If the shape is rectangle, write rectangle height and rectangle width. If the shape is annular plate, write inner radius and outer radius.
If pendulum axis is in distance d from the center, write distance d.
The function returns angles list, angle derivatives list, t of equal math pendulum, angle velocity of equal math pendulum and l of equal math pendulum.

nD_pendulum: this function receives shape - hypercube, hypersphere or symplex (nD cube, nD sphere or nD triangle), dimensions number, length of edge (if shape is hypercube or symplex)
or radius if shape is hypersphere, array of planes of rotation, array of start angles in this planes, array of start phases, mass density on meter^dimensions_number of the shape
and the particles number - number of particles into which the shape is divided for integration.
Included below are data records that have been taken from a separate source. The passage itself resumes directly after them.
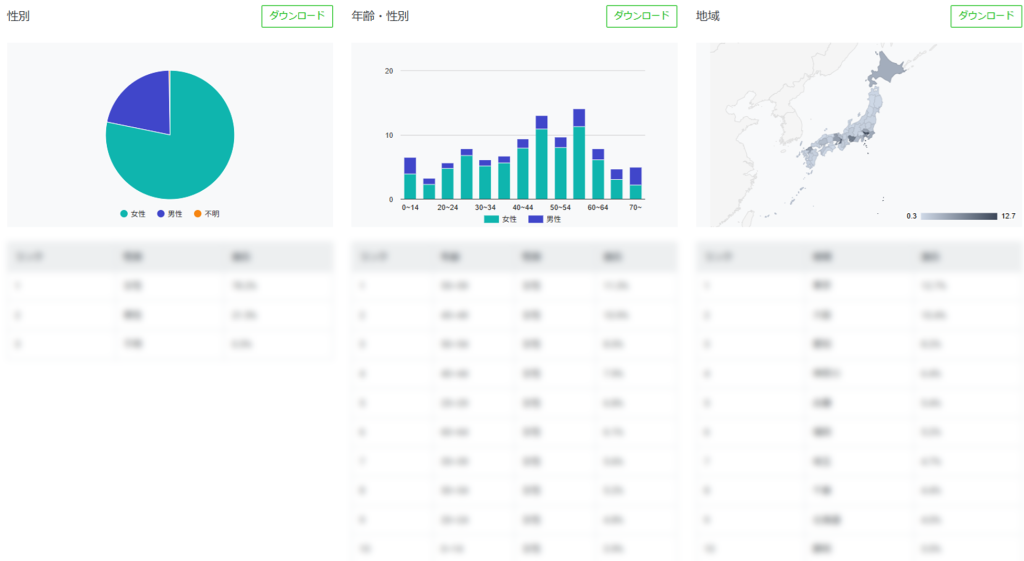Click the 0.3 to 12.7 color scale bar
Viewport: 1024px width, 561px height.
click(x=958, y=216)
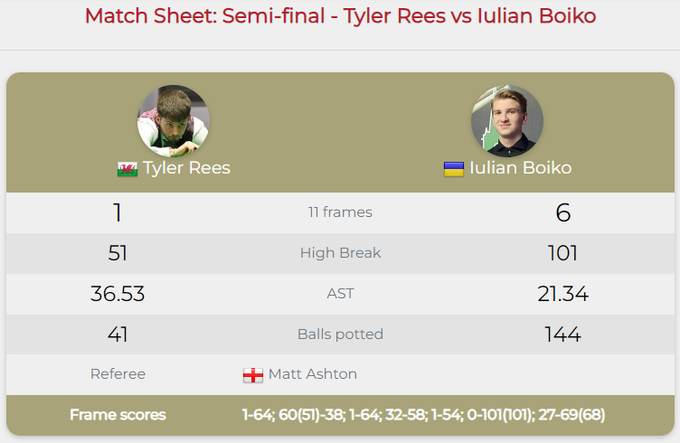Click the Balls potted label
Screen dimensions: 680x443
(x=340, y=334)
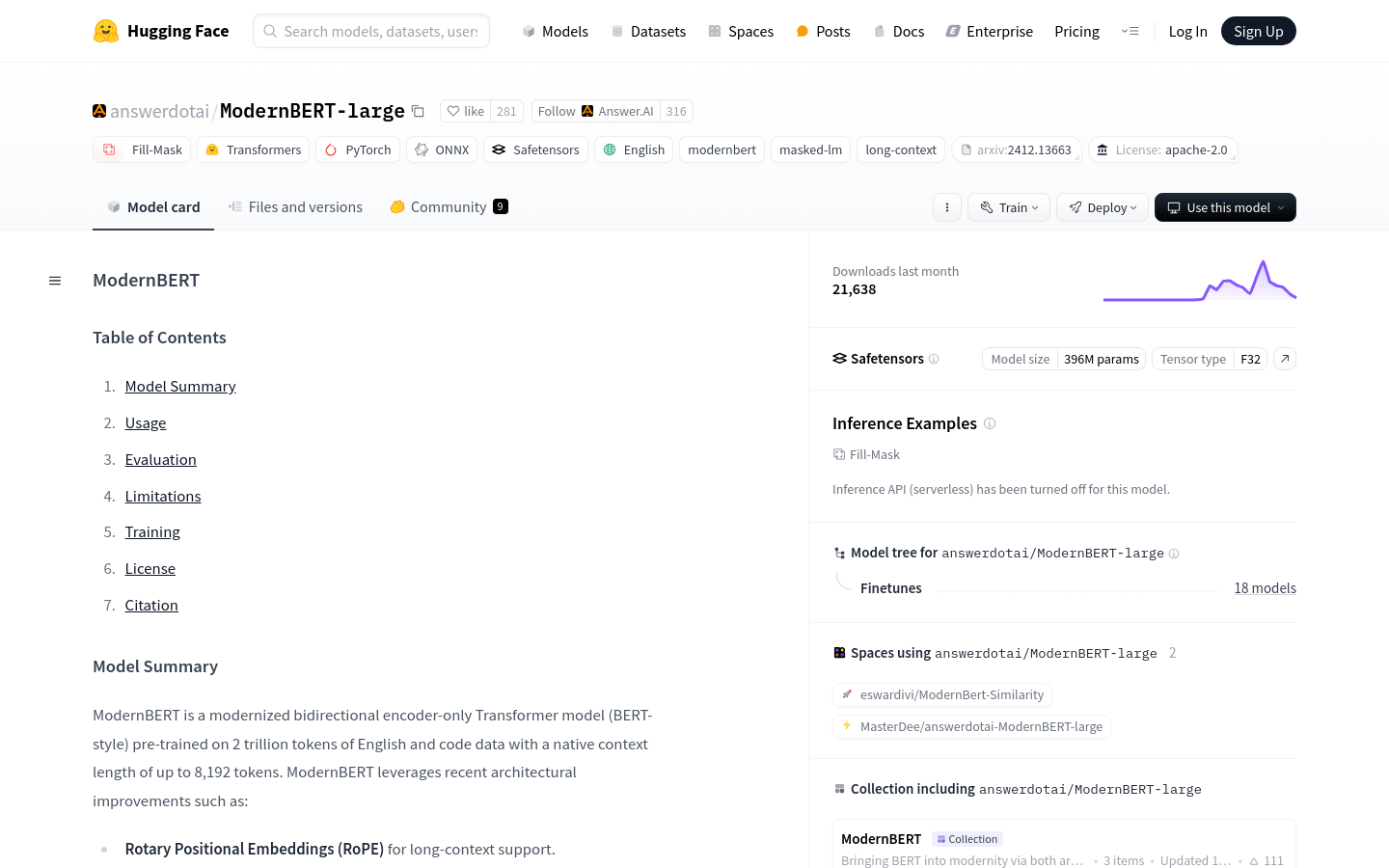
Task: Click the Model tree info icon
Action: point(1174,554)
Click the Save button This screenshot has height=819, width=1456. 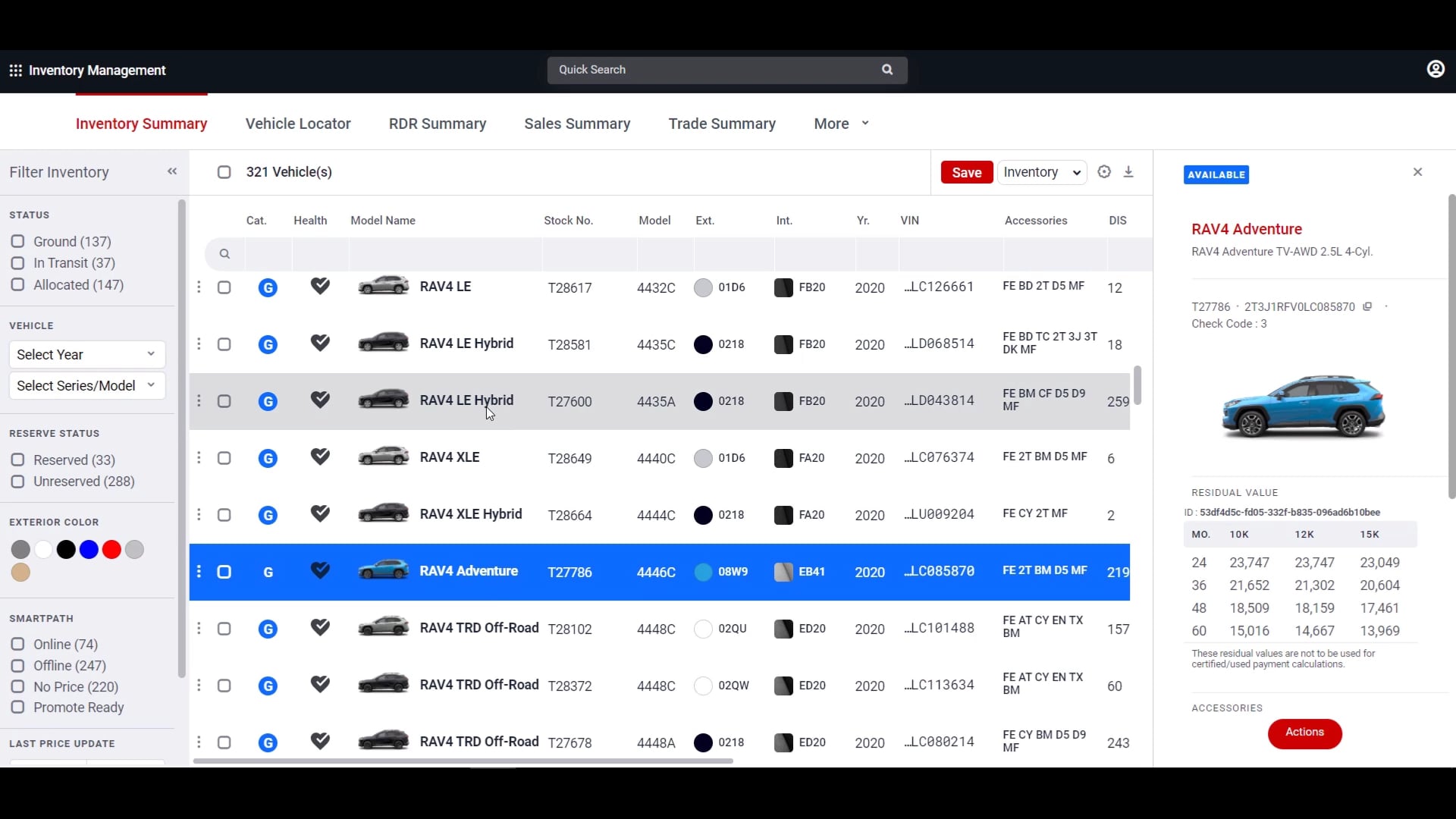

The function returns list of periods, list of angle velocity,
list of inertia moments, mean period, mean angle velocity, mean moment of inertia, list of pendulum angles and list of rotation matrixes of the pendulum in different hyperplanes.

plot_pendulum: receives str of using the pendulum function and plots phase trajectory of pendulum for small angles and phase trajectory of pendulum for small angles with equal axes.

plot_nd_pendulum: receives str of using the nD_pendulum function, calculates pendulum angle derivatives in different hyperplanes with the function np.gradient and plots
phase trajectories of pendulum in different hyperplanes.

Example of using the functions:

g = mcn.Gravity("Earth")
g.trajectory_2_parameters(v0=10, angle=100)
g.pendulum("rod", "end", 100, 10, 45, 20, 5, 0, 0, 0, 0)
g.nD_pendulum("symplex", 5, 5, [["x1", "x2"], ["x3", "x2"]], [50, 20], [0, 0], 100, 1000)
g.plot_nD_pendulum('self.nD_pendulum("hypersphere", 5, 5, [["x1", "x2"], ["x3", "x2"]], [50, 20], [0, np.pi/2], 100, 1000)')
g.plot_trajectory("self.trajectory_2_parameters(Height=10, v0x=20)")
g.plot_pendulum('self.pendulum("rod", "end", 100, 10, 45, 20, 5, 0, 0, 0, 0)')

Module astro_time
       |
   class Time

JD: this function receives year, month, month day, hours, minutes, seconds and returns Julian date for this time.

day_number: this function receives month, day and if year leap or no and returns year day number for this month day.

GST_date_Earth: receives UTC year, UTC month, UTC month day, UTC hour, UTC minutes and UTC seconds and returns sidereal time on Greenvich meridian for this UTC time.

LST_date_Earth: receives longitude, UTC_year, UTC_month, UTC month_day, UTC hour, UTC minutes and UTC seconds and returns sidereal time on this longitude for this UTC time.

PTC_offset: receives True if planet is Mars and False if planet is not Mars (because usually on Mars start epoch is 6 january 2000 and for other planets it`s 1 january 2000),
start PJD, start Julian date and day on planet in Earth hours and returns offset - the number that we need to correct PTC (Planetary Time Coordinated) time in next function.
    |
Start PJD - the counter value (in seconds) that you want to set at the epoch start_JD  
Essentially, this is the reference point for counting seconds before or after the J2000.0 epoch  
You define how many seconds before or after the epoch have passed at the moment of start_PJD  
For example, if I want start_JD to be 2451540, I can specify that at this moment start_PJD is 0 (or any other number)

PTC_date: this function receives planet day length in seconds, offset, True if planet is Mars and False if not, UTC year, UTC month, UTC day, UTC hour, UTC minutes and UTC seconds
and returns time on "Greenvich" meridian of other planet (PTC) for this UTC time.

PTC_ST_date: this function receives planet day length in seconds, offset, True if planet is Mars and False if no, sidereal time at J2000.0 epoch on "Greenvich" meridian of the planet you want sidereal time for,
UTC year, UTC month, UTC month day, UTC hour, UTC minutes and UTC seconds and returns sidereal time on "Greenvich" meridian of this planet for this UTC time.

Example of using the functions:

from ImpKinPy import astro_time as ast
t = ast.Time()
t.JD(2025, 5, 24, 14, 28, 0)
t.day_number(5, 31, False)
t.GST_date_Earth(2025, 5, 24, 14, 28, 0)
t.LST_date_Earth(15, 2025, 5, 24, 14, 28, 0)
t.PTC_date(86400, 0, True, 2025, 5, 24, 14, 28, 0)
t.PTC_offset(True, 0, 2451540.0, 24.65)
t.PTC_ST_date(86400, 44795.9998, True, 12.0, 2025, 5, 24, 14, 28, 0)

Thank you for using ImpKinPy!